Sansthagat Bikas Sanjal, a networking organization operating throughout Nepal, focuses on uniting highly marginalised and disadvantaged people who have little access to resources. These marginalised individuals—members of lower castes and classes, Muslims, women and minorities—have lower indicators in health, education, literacy and awareness and lack access to state resources and facilities. Although these groups technically have rights formalized by the government, the lack of accountability within and instability of the political system in Nepal has failed to create functioning mechanisms and institutions for their realization. From the rights-based perspective, then, the role of CBNOs is critical, as it not only signals a break from the historic tradition that saw lower-caste individuals at the mercy of their rulers, but it also demonstrates that all citizens have the right to a better life.
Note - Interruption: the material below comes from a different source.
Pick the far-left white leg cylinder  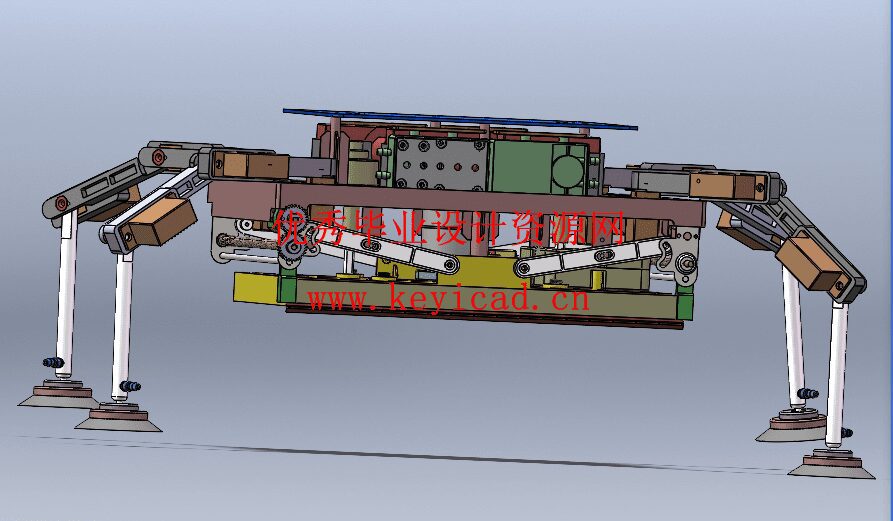coord(66,292)
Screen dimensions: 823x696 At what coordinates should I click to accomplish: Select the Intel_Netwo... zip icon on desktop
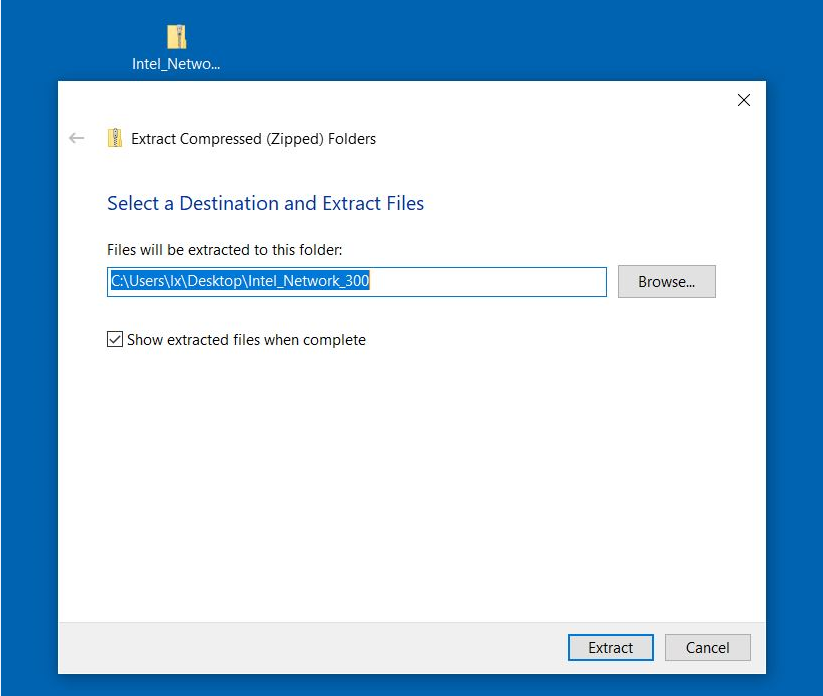176,37
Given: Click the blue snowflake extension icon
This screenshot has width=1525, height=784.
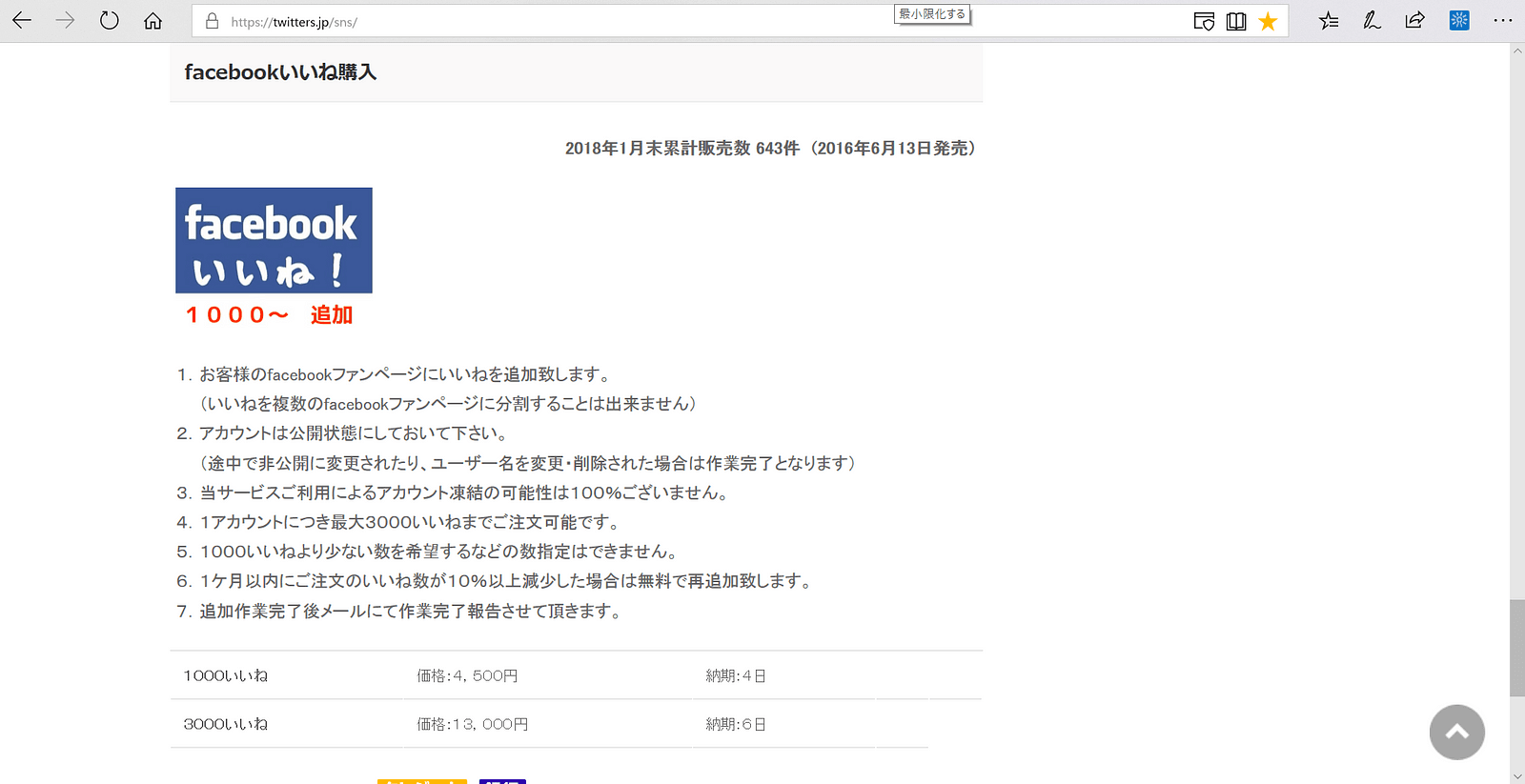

In a CBNO, members from different community organizations elect representatives to lead the overarching networking body, an important characteristic that highlights one of the strengths of this model—that each member organization of the CBNO remains in its constituent community, thereby ensuring strong accountability to its primary stakeholders. In bringing together different communities, the CBNO is able to provide a broader scope for self-help through building social capital on a regional level and mobilizing resources on a larger scale.
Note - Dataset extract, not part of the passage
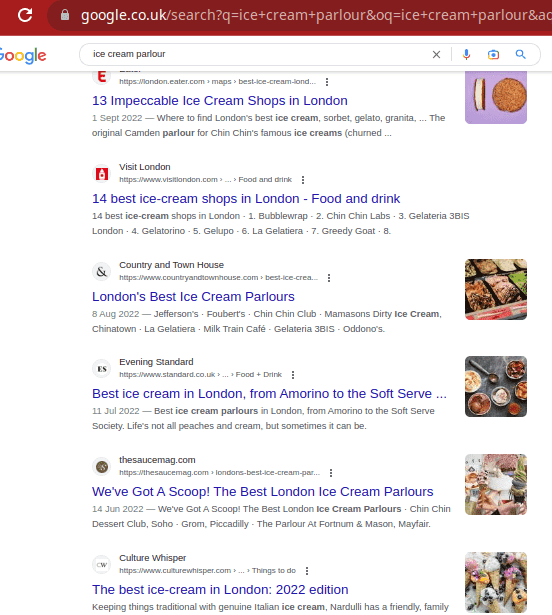Open three-dot menu for Country and Town House
The width and height of the screenshot is (552, 615).
[x=329, y=278]
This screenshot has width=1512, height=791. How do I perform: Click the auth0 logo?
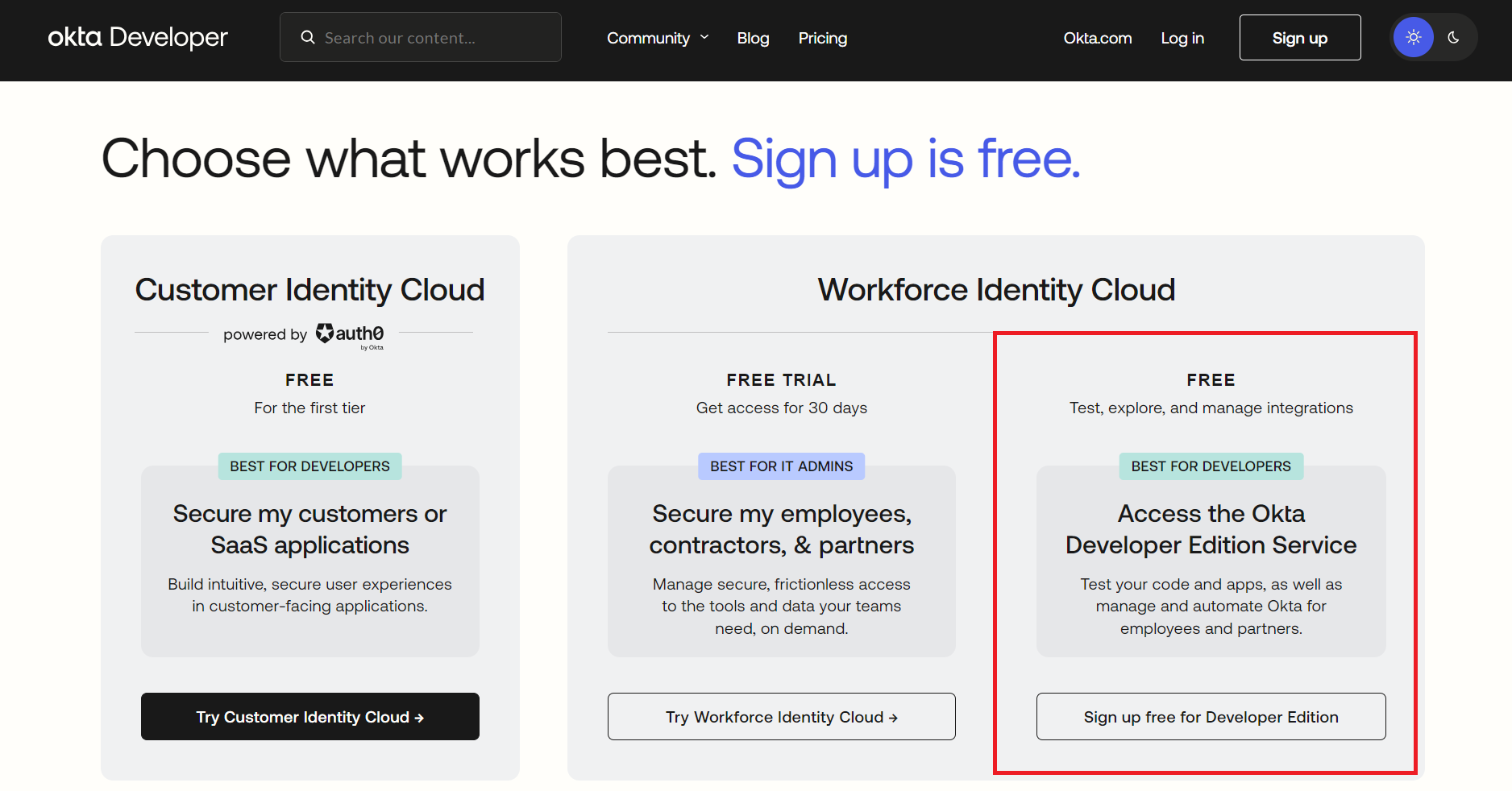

By linking the household to the community to the region, the network rekindles the traditional spirit of cooperation in the wider society. The sharing of resources not only enhances the ability of any one constituent community to implement strategies that reduce vulnerability to disasters and improve the community’s overall wellbeing, but also motivates individuals to evaluate their own needs and be involved in seeking solutions.

This approach has made CBNOs key partners in disaster response, owing
to the fact that they have an established system that channels information and resources among member communities. Thus, when disaster strikes, the CBNO is able efficiently to assess the impact and quickly respond with the help of other community groups in the network. Additionally, the CBNO has connections to larger organizations and government bodies which provide a path for disaster-affected communities to receive assistance from sources outside their communities that they otherwise would not be able to access.
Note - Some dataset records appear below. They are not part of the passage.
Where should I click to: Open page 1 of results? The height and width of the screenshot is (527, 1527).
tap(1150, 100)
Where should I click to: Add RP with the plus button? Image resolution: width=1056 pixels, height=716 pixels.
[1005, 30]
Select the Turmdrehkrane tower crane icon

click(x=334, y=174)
When a settlement of landless agricultural labourers in Banke district, located in south-west Nepal, was gutted by fire three years ago, the CBNO, Janajagaran Samajtook, mobilized a response from the wider network of communities that it represented. While the affected community focused on meeting its immediate needs, the network sought support to cover the more substantial expenses linked to shelter reconstruction. Thus, the CBNO approached district-based committees, organizations and development agencies, seeking aid for the rehabilitation of victims’ homes. Ultimately, Janajagaran Samajtook initiated a partnership with Mennonite Central Committee Nepal, on behalf of the affected community, for the provision of hazard-resistant construction materials that were not locally available. When the materials were received, 42 damaged houses were reconstructed within six months, with the local community contributing the majority of the labour.

As the previous example highlights, a CBNO’s strength in disaster response is the ability quickly to mobilize the assets of a wide network of communities that ensures a rapid assessment of and response to the immediate needs of affected members. By drawing on the local capacity of members for disaster response, CBNOs are able to gain information and resources quickly that allow for an immediate response to the physical and economic impacts of disasters. Within a short amount of time, communities are able to marshal resources and begin advocating with local governments and organizations to attend to urgent needs identified by the affected community that would otherwise go unmet.

Bal Krishna Maharjan is the Executive Chief of Sansthagat Bikas Sanjal,
a community-based networking organization in Nepal.